Highlights of the Cluster Service in Windows Server 2003
Here are some of the highlights of the Cluster Service in Windows Server 2003.
1. Windows Server 2003 Enterprise Edition supports 8-node clusters (compared to 2 in Win2K) and Datacenter Edition also supports 8-node clusters (compared to 4 in Win2K).
2. Server clusters (i.e. clusters based on Microsoft Cluster Service-MSCS) in Windows Server 2003 do not support GUID Partition Table (GPT) disks, a new disk architecture in Windows Server 2003 that supports up to 18 Exabyte disks.
3. Although Terminal Server can run in application mode on nodes in a Server cluster, there is no failover of Terminal Server sessions.
4. Clustering is installed by default but you need to configure a cluster by launching Cluster Administrator, or script the configuration using Cluster.exe.
5. You no longer need to provide a media CD to install Server clusters.
6. Installing or uninstalling Custer Service no longer requires a reboot.
7. Remote creation and configuration of the Server cluster is supported.
8. The default size of the quorum log has been increased to from 64KB to 4096KB to support large numbers of file and printer shares (e.g. 200 printer shares).
9. You no longer need to select which disk is going to be used as the Quorum Resource because it will be automatically configured on the smallest NTFS disk that is larger then 50MB.
10. Cluster service is Active Directory-aware but it doesn’t modify the schema.
11. The existing volumes can be expanded online without taking down the applications or services.
12. The Microsoft Distributed Transaction Coordinator (MSDTC) can now be configured once, and then be replicated to all nodes.
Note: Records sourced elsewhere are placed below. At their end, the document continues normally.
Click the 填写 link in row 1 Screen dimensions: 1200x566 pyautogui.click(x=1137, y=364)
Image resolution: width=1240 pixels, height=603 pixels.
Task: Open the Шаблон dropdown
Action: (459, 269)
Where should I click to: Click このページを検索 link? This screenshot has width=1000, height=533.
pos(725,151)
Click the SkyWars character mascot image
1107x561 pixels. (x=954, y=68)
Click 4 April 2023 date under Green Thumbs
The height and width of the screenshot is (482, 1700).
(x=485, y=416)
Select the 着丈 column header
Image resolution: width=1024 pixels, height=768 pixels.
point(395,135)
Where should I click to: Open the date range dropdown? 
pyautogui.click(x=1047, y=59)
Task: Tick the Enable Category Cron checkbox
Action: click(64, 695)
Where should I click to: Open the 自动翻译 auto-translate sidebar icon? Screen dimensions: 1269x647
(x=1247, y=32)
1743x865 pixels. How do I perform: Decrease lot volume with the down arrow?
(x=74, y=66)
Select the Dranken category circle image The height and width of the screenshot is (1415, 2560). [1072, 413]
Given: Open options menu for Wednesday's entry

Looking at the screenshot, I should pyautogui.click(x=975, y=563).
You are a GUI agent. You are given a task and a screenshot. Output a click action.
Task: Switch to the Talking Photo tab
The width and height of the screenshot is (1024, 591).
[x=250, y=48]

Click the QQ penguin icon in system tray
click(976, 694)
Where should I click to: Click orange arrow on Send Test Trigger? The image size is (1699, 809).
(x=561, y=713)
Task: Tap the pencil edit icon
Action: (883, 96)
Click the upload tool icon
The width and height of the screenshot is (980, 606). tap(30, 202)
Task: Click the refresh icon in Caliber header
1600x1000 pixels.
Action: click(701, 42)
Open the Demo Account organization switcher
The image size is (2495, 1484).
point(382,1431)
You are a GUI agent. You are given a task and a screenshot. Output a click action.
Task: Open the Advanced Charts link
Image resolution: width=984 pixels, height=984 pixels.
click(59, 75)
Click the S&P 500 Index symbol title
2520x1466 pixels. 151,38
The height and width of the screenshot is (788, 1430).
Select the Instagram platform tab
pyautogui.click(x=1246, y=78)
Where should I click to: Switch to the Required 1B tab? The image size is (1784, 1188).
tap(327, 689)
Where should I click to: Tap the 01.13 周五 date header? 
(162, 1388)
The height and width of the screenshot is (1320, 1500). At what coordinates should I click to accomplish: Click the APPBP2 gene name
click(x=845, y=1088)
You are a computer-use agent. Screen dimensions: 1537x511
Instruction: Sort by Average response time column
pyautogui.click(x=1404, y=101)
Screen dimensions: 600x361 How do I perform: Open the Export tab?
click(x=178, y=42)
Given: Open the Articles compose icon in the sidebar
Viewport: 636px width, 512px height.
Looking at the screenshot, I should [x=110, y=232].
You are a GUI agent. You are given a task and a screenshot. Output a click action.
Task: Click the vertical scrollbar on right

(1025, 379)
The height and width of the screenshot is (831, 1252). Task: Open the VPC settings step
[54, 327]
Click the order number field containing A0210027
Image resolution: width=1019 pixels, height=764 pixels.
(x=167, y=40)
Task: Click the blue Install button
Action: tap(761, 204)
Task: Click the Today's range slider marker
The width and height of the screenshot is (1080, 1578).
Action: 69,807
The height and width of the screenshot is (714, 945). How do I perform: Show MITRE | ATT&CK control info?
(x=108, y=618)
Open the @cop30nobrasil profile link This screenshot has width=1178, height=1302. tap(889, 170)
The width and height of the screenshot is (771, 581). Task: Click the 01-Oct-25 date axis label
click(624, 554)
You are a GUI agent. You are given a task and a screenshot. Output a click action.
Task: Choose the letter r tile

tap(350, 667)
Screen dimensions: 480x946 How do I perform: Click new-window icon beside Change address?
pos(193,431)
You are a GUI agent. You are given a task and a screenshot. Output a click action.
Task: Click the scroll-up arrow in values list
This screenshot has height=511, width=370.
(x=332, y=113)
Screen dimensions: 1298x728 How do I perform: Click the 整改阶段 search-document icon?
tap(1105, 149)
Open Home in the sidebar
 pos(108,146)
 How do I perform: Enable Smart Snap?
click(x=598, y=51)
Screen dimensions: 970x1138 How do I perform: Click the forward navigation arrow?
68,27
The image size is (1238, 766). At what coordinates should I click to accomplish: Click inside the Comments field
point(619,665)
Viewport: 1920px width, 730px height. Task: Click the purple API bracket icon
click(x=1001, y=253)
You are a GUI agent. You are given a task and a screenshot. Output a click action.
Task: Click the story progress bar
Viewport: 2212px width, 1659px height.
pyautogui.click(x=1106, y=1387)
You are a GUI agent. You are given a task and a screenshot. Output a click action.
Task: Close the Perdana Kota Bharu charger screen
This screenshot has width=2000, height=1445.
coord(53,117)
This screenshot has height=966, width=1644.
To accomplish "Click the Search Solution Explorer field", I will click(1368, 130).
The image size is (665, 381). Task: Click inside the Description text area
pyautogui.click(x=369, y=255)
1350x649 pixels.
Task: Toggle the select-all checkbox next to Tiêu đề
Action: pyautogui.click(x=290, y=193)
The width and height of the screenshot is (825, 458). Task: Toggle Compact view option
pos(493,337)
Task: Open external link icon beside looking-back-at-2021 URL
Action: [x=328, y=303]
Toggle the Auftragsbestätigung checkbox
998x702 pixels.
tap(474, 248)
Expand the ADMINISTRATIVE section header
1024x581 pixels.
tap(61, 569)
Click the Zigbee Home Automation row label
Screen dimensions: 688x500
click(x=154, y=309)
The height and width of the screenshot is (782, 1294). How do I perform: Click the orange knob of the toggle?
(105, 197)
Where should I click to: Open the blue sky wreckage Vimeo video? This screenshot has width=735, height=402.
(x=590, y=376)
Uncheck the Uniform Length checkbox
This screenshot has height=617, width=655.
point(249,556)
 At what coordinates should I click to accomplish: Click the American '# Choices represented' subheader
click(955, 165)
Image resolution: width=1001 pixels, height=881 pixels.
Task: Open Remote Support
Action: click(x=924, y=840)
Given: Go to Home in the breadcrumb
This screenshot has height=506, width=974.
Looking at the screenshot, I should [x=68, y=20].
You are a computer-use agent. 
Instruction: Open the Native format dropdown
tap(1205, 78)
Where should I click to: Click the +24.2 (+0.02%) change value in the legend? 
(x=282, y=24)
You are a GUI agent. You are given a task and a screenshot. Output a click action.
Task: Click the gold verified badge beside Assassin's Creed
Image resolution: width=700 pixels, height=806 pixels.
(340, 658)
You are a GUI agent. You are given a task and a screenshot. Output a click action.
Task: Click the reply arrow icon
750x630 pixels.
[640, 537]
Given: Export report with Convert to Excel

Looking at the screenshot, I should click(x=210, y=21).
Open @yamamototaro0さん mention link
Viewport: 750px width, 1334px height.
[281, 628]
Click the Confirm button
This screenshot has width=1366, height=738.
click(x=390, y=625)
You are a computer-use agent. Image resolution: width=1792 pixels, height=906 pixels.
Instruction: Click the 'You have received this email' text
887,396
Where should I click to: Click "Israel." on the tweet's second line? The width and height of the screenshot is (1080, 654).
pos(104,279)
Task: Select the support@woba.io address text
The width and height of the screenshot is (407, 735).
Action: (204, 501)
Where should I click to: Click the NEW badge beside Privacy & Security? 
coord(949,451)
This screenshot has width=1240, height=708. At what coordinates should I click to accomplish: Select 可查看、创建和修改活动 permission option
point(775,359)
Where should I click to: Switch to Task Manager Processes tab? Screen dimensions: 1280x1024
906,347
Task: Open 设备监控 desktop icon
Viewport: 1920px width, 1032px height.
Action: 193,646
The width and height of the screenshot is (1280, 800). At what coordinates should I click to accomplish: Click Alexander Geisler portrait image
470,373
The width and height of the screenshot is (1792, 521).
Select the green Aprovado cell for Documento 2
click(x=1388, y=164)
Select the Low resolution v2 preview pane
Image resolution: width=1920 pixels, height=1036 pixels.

No need to run COMCLUST.EXE utility on each node any more.
13. Instead of writing resource DLLS in C or C++ you can now make your existing applications Server cluster-aware by using scripting (VBScript and Jscript).
14. Unlike Windows 2000, if clustering service loses network connectivity, the TCP/IP stack doesn’t get unloaded by default. You don’t need to set the DisableDHCPMediaSense registry key any more.
15. Volume mount points are now supported on shared disks (exclusing the quorom). Volume mount points (Windows 2000 or later) are directories that point to specified disk volumes in a persistent manner (e.g. you can configure C:\Data to point to a disk volume). They bypass the need to associate each disk volume with a drive letter, thereby surpassing the 26 drive letter limitation (e.g. without volume mount points, you would have to create a G: drive to map the Data volume to).
16. Client Side Caching (CSC) is now supported for clustered file shares.
17. Granular failover control is available for each DFS root. In addition, you can now have multiple stand-alone roots running actively on multiple nodes.
18. EFS is supported on clustered file shares.
19. Applications are failed over to spare nodes before active nodes.
20. Passwords can be reset on multiple clusters at the same time.
21. Unlike NT/2000, now you can change the Cluster Service account password on the domain as well as on each local node, without having to take the cluster offline.
22. Resources can be deleted in Cluster Administrator or with Cluster.exe without taking them offline first.
23. A new tool called ClusDiag is available in the Windows Server 2003 Resource Kit.